PROBLEM REQUIREMENTS: Copy the article below about hacked printers spreading racist flyers, word for word.
>> begin DOCUMENT SECTION
Thousand of Printer Hacked For Racist Flyers

  • Saad Qureshi
  • Mar-29-2016
  • 0 Comments

Dozens of US universities got victimized by neo-Nazi cyber attack.  The black hat hacker “Andrew Auernheimer” proved that Internet of Things is as unsafe as allowing an intruder to stay in your house. With just two lines of code, Auernheimer tracked thousands of defenseless printers over the internet, and spread hatred and anti-Semitic message at large.
Printer Hacked For Racist Flyers

The news shocked global users, leading to massive posts, tweets and reports in the social media platforms. Students from big universities including University of Massachusetts Amherst, Mount Holyoke College, Smith College, Western Massachusetts, Northeastern University in Boston, Clark University and Brown University in Rhode Island, Princeton University, DePaul University and University of Southern California became victim of the massive cyber-attack.
>> end DOCUMENT SECTION
>> begin COLLECTED MATERIAL
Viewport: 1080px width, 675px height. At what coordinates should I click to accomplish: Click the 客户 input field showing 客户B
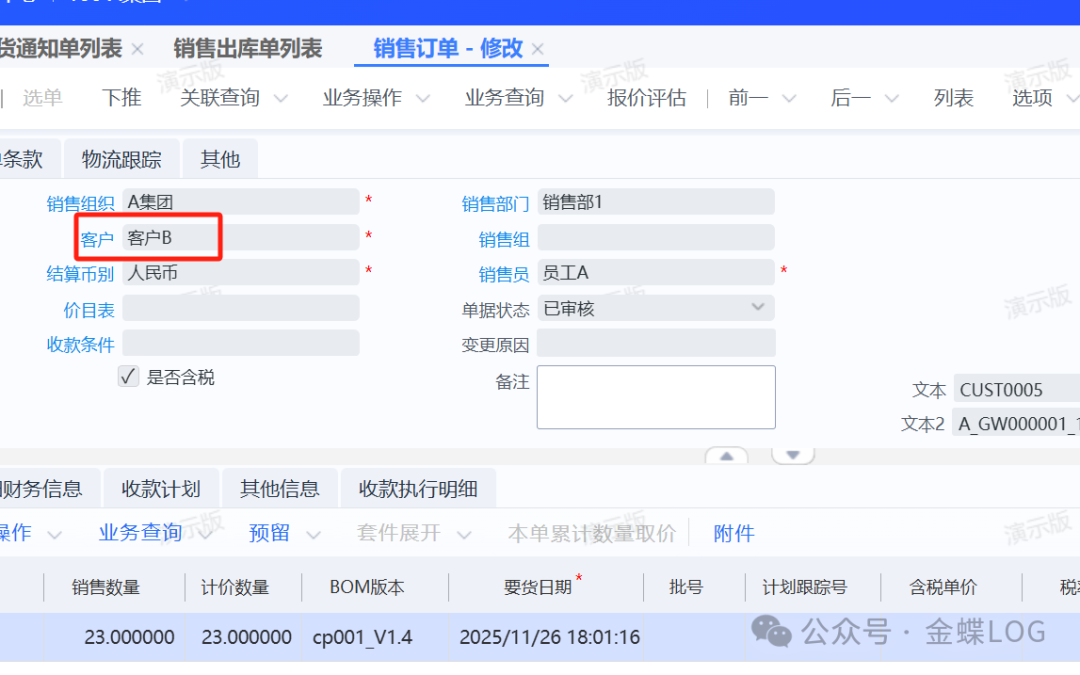pos(240,238)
>> end COLLECTED MATERIAL
EXERCISE SOLUTION:
Thousand of Printer Hacked For Racist Flyers

  • Saad Qureshi
  • Mar-29-2016
  • 0 Comments

Dozens of US universities got victimized by neo-Nazi cyber attack.  The black hat hacker “Andrew Auernheimer” proved that Internet of Things is as unsafe as allowing an intruder to stay in your house. With just two lines of code, Auernheimer tracked thousands of defenseless printers over the internet, and spread hatred and anti-Semitic message at large.
Printer Hacked For Racist Flyers

The news shocked global users, leading to massive posts, tweets and reports in the social media platforms. Students from big universities including University of Massachusetts Amherst, Mount Holyoke College, Smith College, Western Massachusetts, Northeastern University in Boston, Clark University and Brown University in Rhode Island, Princeton University, DePaul University and University of Southern California became victim of the massive cyber-attack.